HDFS 7640: Interpersonal Relationships (3)
In-depth examination of interpersonal relationships, including theoretical perspectives, research methods, relationship forms, relationship processes, and how context affects relationships.

HDFS 7600: Family Resilience Across the Life Course (3)
Exploration of resilience approaches to the study of families and human development across the life cycle.

Deliver Family Service Programs:

HDFS 8510: Parenting Programs and Parent-Child Relationships (3)
An examination of theories, models, research, and skills related to parenting and parent education.

HDFS 7650: Family Crises Intervention (3)
The purpose of this course is to provide students with resources related to managing stress and coping with crises across the lifespan that can be utilized in both their own lives and the lives of those families they serve. Students will be introduced to the bio psychosocial nature of stress; methods of coping with stress, anxiety, and conflict; models of effective family functioning in the presence of stress and crises; and the current literature on how families cope with a variety of life transitions and crises.

Manage Family and Community Service Programs:

HDFS 8235: Program Administration and Management (3)
This course is designed to introduce students to the development, administration, and management of youth, family, and community service organizations.

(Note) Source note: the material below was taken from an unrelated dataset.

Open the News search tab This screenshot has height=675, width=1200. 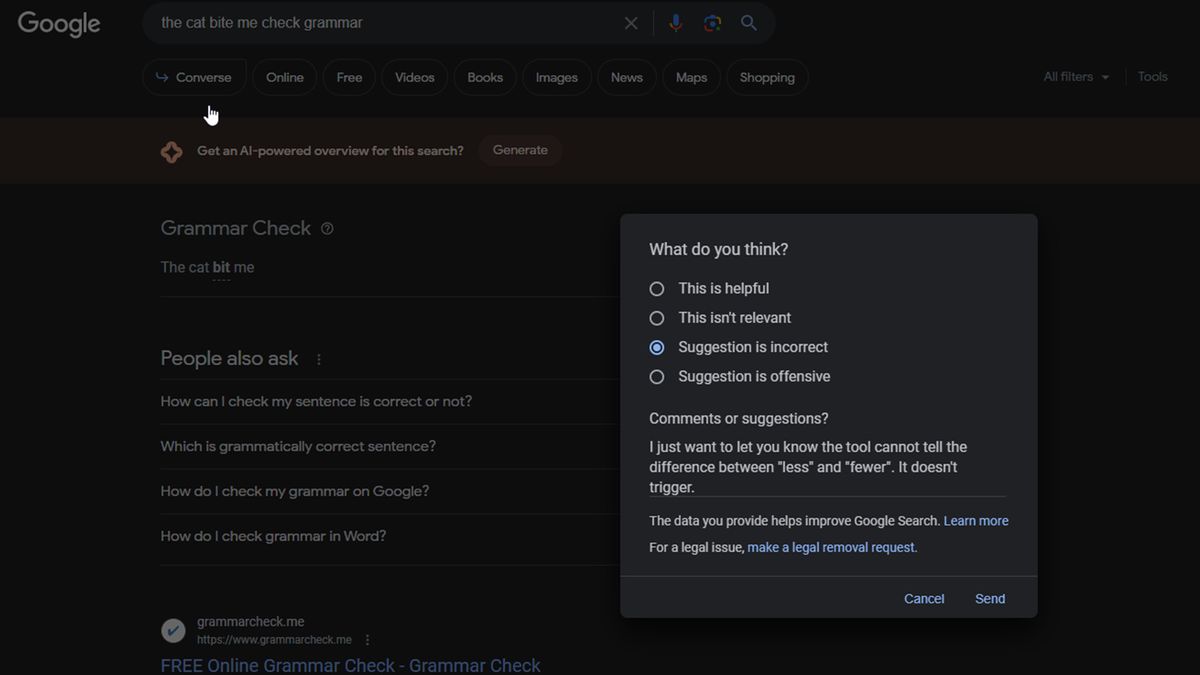tap(626, 77)
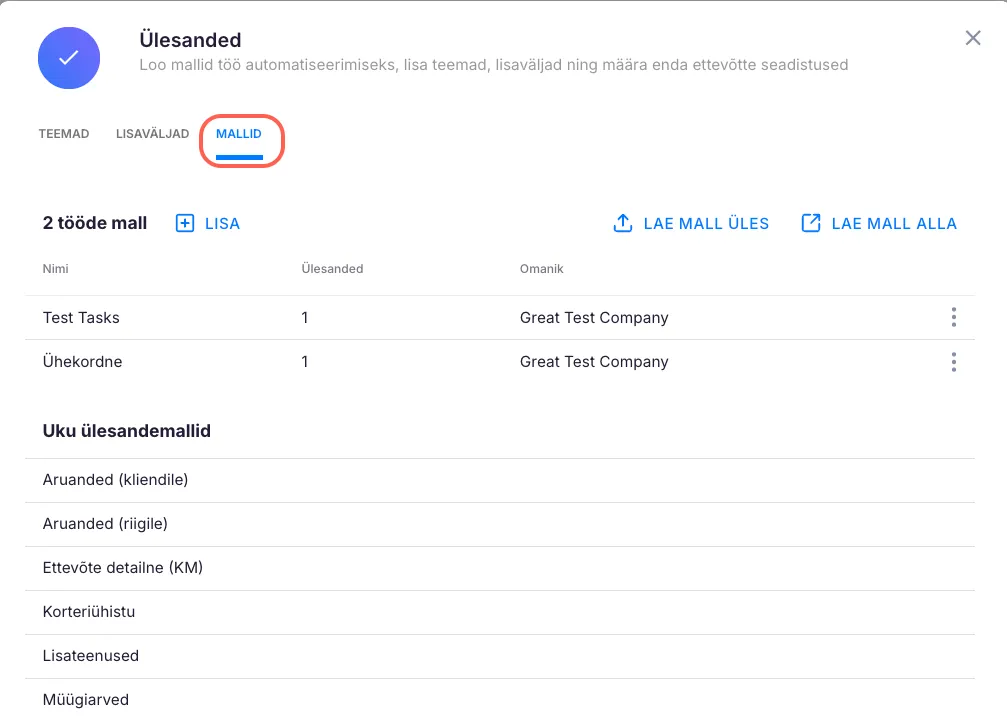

HDFS 8238: Program Design, Evaluation, and Implementation (3)
This course is an overview of the program development process and outcome evaluation of community, children, and family programs. Modes of outcome scholarship and their implications for community-based programs are discussed. Students will develop knowledge through participating in a community-based project involving the practical application of program design and evaluation methods.

Suggested Electives*:

ESC_PS 7087: (Summer) Youth Development Academy (3)
HDFS 7233: (Summer) Basic Grant Development and Management (3)
HDFS 8087 (Summer): Families in Poverty (3)
HDFS 8087 (Summer): Transitions to Adulthood (3)
HDFS 8234: (Spring) Adolescents and their Families (3)
HDFS 8237: (Fall) Youth Culture (3)

*Or any adviser-approved Course

NOTE: Up to 6 credits can be transferred from other graduate programs if the courses are deemed relevant by your adviser.

Independent Effort:

HDFS 8972: Internship (variable)
HDFS 8999: Exam*

*No course credit is assigned to the exam option.

Upon successful completion of the Family and Community Services program:

The student will be able to:

  • Understand individual, family, interpersonal, and community dynamics across the lifespan.
  • Develop knowledge and skills related to the design, implementation, and sustainability of family and community programming.
  • Develop essential knowledge and skills for leadership and management of family and community programs.

These online MA degree options are offered by Human Development and Family Science faculty in conjunction with several other university partners as part of the Great Plains IDEA. Interested applicants will apply for admission to this program to the MU Office of Graduate Studies and to the Department of Human Development and Family Science. Courses will be taught by MU faculty and by scholars from Great Plains IDEA sister institutions and the degree will be awarded by the University of Missouri.